You are viewing a plain text version of this content. The canonical link for it is here.
Posted to user@pig.apache.org by Amit Mittal <am...@gmail.com> on 2014/08/27 04:34:35 UTC

Filter data set by applying rules dynamically

Hi All,

I have a data set in text csv files and are compressed using gzip
compression. Each record is having around 100 fields. I need to filter the
data by applying various checks like "1. type of field", "2. nullable?",
"3. min & max length", "4. value belongs to predefined list", "5. value
substitution". In total there are around 200 checks in one data set. Like
this there are 5 data sets.

If it would have been few checks only, I could have used simple Pig script
with filter/UDF or Map  reduce program.
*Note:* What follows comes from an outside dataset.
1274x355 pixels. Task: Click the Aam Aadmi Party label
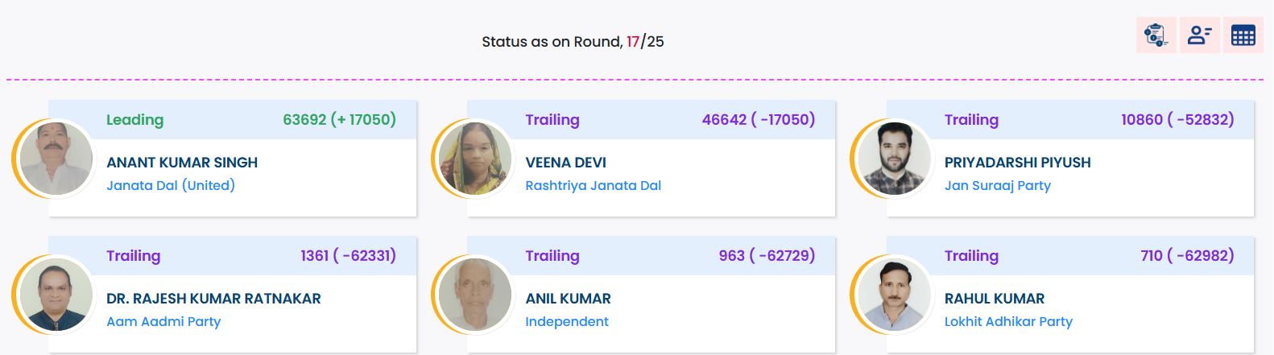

However it is not a good way to
have all these checks in script/UDF/MR program.

One way I can think of is to use a JSON or Java class to encapsulate all
these checks. Then invoke them dynamically using reflection API to filter
the record in UDF. However this may lead to performance issue and does not
seem to be optimized solution.

Since this looks like a common use case, I request your opinion to
accomplish this. I can use MR/Pig/Hive to do this.

Thanks
Amit

Re: Filter data set by applying rules dynamically

Posted by Rodrigo Ferreira <we...@gmail.com>.
Can you be more specific? I didn't understand exactly what you need. I
would say, though, that a customized Pig UDF should do the job.

With more info, I can try to give you a better idea of what I mean.

Rodrigo.


2014-08-27 4:34 GMT+02:00 Amit Mittal <am...@gmail.com>:

> Hi All,
>
> I have a data set in text csv files and are compressed using gzip
> compression. Each record is having around 100 fields. I need to filter the
> data by applying various checks like "1. type of field", "2. nullable?",
> "3. min & max length", "4. value belongs to predefined list", "5. value
> substitution". In total there are around 200 checks in one data set. Like
> this there are 5 data sets.
>
> If it would have been few checks only, I could have used simple Pig script
> with filter/UDF or Map  reduce program. However it is not a good way to
> have all these checks in script/UDF/MR program.
>
> One way I can think of is to use a JSON or Java class to encapsulate all
> these checks. Then invoke them dynamically using reflection API to filter
> the record in UDF. However this may lead to performance issue and does not
> seem to be optimized solution.
>
> Since this looks like a common use case, I request your opinion to
> accomplish this. I can use MR/Pig/Hive to do this.
>
> Thanks
> Amit
>

Fwd: Filter data set by applying rules dynamically

Posted by Divya shree <di...@gmail.com>.
Hi All,

I have a data set in text csv files and are compressed using gzip
compression. Each record is having around 100 fields. I need to filter the
data by applying various checks like "1. type of field", "2. nullable?",
"3. min & max length", "4. value belongs to predefined list", "5. value
substitution". In total there are around 200 checks in one data set. Like
this there are 5 data sets.

If it would have been few checks only, I could have used simple Pig script
with filter/UDF or Map  reduce program. However it is not a good way to
have all these checks in script/UDF/MR program.

One way I can think of is to use a JSON or Java class to encapsulate all
these checks. Then invoke them dynamically using reflection API to filter
the record in UDF. However this may lead to performance issue and does not
seem to be optimized solution.

Since this looks like a common use case, I request your opinion to
accomplish this. I can use MR/Pig/Hive to do this.

Thanks
Divyashree





-- 
Regards
Divyashree